- **Directions**
For every line in the material, print that line exactly.

- **Provided material**
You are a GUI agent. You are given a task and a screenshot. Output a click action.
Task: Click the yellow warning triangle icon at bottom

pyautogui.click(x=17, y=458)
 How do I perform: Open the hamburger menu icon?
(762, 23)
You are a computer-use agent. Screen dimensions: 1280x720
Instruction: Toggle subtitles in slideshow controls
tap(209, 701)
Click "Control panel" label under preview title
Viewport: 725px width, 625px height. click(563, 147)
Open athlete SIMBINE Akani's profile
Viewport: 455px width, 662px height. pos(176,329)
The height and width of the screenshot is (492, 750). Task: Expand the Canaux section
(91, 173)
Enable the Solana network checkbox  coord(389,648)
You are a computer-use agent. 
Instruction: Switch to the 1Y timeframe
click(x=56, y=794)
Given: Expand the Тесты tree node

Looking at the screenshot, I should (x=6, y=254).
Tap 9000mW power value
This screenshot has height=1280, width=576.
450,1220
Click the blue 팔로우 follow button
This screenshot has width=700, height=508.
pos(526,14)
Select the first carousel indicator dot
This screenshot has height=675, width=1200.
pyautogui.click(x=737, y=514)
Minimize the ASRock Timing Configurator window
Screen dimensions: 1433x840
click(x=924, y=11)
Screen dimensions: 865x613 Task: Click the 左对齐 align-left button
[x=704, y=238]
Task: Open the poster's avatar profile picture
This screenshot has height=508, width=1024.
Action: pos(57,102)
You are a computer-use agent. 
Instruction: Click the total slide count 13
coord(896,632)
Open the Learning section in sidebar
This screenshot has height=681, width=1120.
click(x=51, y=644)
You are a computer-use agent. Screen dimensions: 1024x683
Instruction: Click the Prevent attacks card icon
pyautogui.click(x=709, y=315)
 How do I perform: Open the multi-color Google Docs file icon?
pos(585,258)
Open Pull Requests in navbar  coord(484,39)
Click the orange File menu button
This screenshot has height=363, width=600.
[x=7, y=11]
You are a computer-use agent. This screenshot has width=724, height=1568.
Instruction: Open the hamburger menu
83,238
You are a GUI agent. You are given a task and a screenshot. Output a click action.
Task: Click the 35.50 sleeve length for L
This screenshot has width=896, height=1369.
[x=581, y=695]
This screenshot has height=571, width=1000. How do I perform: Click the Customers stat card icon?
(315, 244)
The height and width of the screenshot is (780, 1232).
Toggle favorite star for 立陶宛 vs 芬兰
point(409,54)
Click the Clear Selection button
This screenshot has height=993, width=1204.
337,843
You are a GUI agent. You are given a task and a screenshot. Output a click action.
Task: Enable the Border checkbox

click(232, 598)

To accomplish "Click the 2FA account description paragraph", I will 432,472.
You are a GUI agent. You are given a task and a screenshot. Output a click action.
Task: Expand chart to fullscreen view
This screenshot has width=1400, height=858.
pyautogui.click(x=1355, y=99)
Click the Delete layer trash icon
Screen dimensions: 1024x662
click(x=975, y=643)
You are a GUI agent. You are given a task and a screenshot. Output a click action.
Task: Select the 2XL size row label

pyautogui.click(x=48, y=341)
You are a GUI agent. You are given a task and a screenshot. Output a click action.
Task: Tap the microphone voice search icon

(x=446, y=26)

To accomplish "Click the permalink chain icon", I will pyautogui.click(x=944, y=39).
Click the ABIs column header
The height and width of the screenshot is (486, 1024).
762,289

- **Problem solution**
You are a GUI agent. You are given a task and a screenshot. Output a click action.
Task: Click the yellow warning triangle icon at bottom

pyautogui.click(x=17, y=458)
 How do I perform: Open the hamburger menu icon?
(762, 23)
You are a computer-use agent. Screen dimensions: 1280x720
Instruction: Toggle subtitles in slideshow controls
tap(209, 701)
Click "Control panel" label under preview title
Viewport: 725px width, 625px height. click(563, 147)
Open athlete SIMBINE Akani's profile
Viewport: 455px width, 662px height. pos(176,329)
The height and width of the screenshot is (492, 750). Task: Expand the Canaux section
(91, 173)
Enable the Solana network checkbox  coord(389,648)
You are a computer-use agent. 
Instruction: Switch to the 1Y timeframe
click(x=56, y=794)
Given: Expand the Тесты tree node

Looking at the screenshot, I should (x=6, y=254).
Tap 9000mW power value
This screenshot has height=1280, width=576.
450,1220
Click the blue 팔로우 follow button
This screenshot has width=700, height=508.
pos(526,14)
Select the first carousel indicator dot
This screenshot has height=675, width=1200.
pyautogui.click(x=737, y=514)
Minimize the ASRock Timing Configurator window
Screen dimensions: 1433x840
click(x=924, y=11)
Screen dimensions: 865x613 Task: Click the 左对齐 align-left button
[x=704, y=238]
Task: Open the poster's avatar profile picture
This screenshot has height=508, width=1024.
Action: pos(57,102)
You are a computer-use agent. 
Instruction: Click the total slide count 13
coord(896,632)
Open the Learning section in sidebar
This screenshot has height=681, width=1120.
click(x=51, y=644)
You are a computer-use agent. Screen dimensions: 1024x683
Instruction: Click the Prevent attacks card icon
pyautogui.click(x=709, y=315)
 How do I perform: Open the multi-color Google Docs file icon?
pos(585,258)
Open Pull Requests in navbar  coord(484,39)
Click the orange File menu button
This screenshot has height=363, width=600.
[x=7, y=11]
You are a computer-use agent. This screenshot has width=724, height=1568.
Instruction: Open the hamburger menu
83,238
You are a GUI agent. You are given a task and a screenshot. Output a click action.
Task: Click the 35.50 sleeve length for L
This screenshot has width=896, height=1369.
[x=581, y=695]
This screenshot has height=571, width=1000. How do I perform: Click the Customers stat card icon?
(315, 244)
The height and width of the screenshot is (780, 1232).
Toggle favorite star for 立陶宛 vs 芬兰
point(409,54)
Click the Clear Selection button
This screenshot has height=993, width=1204.
337,843
You are a GUI agent. You are given a task and a screenshot. Output a click action.
Task: Enable the Border checkbox

click(232, 598)

To accomplish "Click the 2FA account description paragraph", I will 432,472.
You are a GUI agent. You are given a task and a screenshot. Output a click action.
Task: Expand chart to fullscreen view
This screenshot has width=1400, height=858.
pyautogui.click(x=1355, y=99)
Click the Delete layer trash icon
Screen dimensions: 1024x662
click(x=975, y=643)
You are a GUI agent. You are given a task and a screenshot. Output a click action.
Task: Select the 2XL size row label

pyautogui.click(x=48, y=341)
You are a GUI agent. You are given a task and a screenshot. Output a click action.
Task: Tap the microphone voice search icon

(x=446, y=26)

To accomplish "Click the permalink chain icon", I will pyautogui.click(x=944, y=39).
Click the ABIs column header
The height and width of the screenshot is (486, 1024).
762,289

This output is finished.